Bruno: What's The Problem With Tenure, Again?
This week's teacher tenure mini-scandal centers aroundAryeh Eller, a New York City music teacher who's collected about $1 million in pay since 1999 despite being removed from his teaching placement - but not fired - after confessing to sexual harassment charges.
This is clearly a problem, but what, if anything, should we do to fix it?
For skeptics of teacher tenure the response is - predictably enough - to scale back tenure and due process rights so those clearly unfit for the job can be more easily removed.

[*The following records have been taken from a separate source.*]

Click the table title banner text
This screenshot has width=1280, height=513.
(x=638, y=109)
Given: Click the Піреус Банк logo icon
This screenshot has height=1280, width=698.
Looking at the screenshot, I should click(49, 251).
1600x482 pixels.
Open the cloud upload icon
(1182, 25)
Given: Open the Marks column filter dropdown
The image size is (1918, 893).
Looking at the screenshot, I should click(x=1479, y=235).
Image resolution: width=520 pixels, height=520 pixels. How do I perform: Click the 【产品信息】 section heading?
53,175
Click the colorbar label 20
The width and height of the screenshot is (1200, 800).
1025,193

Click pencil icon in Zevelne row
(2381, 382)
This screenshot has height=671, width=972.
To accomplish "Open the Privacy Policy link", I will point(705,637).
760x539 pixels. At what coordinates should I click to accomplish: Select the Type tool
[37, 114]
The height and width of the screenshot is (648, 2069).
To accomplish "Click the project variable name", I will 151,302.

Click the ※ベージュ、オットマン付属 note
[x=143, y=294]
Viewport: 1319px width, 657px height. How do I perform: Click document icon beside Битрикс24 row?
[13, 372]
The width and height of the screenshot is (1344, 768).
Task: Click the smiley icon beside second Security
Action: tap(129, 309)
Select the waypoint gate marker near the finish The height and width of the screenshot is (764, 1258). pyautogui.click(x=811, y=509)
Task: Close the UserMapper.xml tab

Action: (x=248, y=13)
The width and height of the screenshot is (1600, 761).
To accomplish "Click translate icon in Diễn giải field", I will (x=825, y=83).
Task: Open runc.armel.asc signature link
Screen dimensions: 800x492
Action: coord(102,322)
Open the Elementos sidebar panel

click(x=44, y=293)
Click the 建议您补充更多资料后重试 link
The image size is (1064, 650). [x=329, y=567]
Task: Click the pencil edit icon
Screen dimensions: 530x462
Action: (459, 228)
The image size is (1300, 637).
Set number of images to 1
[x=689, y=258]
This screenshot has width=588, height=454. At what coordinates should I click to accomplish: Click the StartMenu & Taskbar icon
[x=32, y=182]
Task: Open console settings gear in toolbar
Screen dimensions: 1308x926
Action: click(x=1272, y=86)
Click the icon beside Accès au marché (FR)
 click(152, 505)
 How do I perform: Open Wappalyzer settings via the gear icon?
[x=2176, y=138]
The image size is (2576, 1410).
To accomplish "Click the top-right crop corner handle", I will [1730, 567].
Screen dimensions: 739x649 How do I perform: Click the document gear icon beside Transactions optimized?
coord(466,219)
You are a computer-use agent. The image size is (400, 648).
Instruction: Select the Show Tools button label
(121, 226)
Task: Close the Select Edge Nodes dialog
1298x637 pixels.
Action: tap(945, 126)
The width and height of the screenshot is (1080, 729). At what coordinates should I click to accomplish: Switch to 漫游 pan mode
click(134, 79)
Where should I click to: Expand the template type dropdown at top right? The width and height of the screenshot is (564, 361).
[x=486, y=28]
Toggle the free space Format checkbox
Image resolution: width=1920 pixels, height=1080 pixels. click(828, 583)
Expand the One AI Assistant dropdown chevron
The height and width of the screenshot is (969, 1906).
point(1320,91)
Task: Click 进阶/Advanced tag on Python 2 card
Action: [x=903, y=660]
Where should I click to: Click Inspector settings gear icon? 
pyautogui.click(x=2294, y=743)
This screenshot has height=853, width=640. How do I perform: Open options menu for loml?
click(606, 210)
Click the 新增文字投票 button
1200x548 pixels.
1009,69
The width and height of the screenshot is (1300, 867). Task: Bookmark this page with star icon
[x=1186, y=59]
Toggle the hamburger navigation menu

I'm not opposed to tenure reform in principle, but I have my doubts that cases like Eller's are reason enough.
The fact is that the due process rights associated with tenure almost certainly have some value both as checks on arbitrary firing decisions and as complementary compensation for lower-than-ideal teacher salaries. This means that to justify scaling back tenure it would need to be demonstrated that these due process rights are onerous to a degree that offsets their benefits.
In cases like Eller's, though, I'm often left genuinely puzzled about what, exactly, is so unreasonably onerous about the tenure protections that benefit these teachers. The articles themselves are rarely specific on this point, and the HuffPo story says only that "an independent arbitrator determined that Eller couldn't be fired because the city failed to inform the teacher of his rights".
Is that it? Is informing teachers of their due process rights really that onerous for school districts, or that unreasonable to expect from them? Why would we describe that as a problem with tenure rather than a problem with how the district handles human resources?
And remember: while we may not like that some particular teacher is benefiting from this or that tenure protection, that isn't really a reason to scale back such protections generally. Tenure rights affect lots of teachers and shouldn't be designed around marginal cases like Eller's.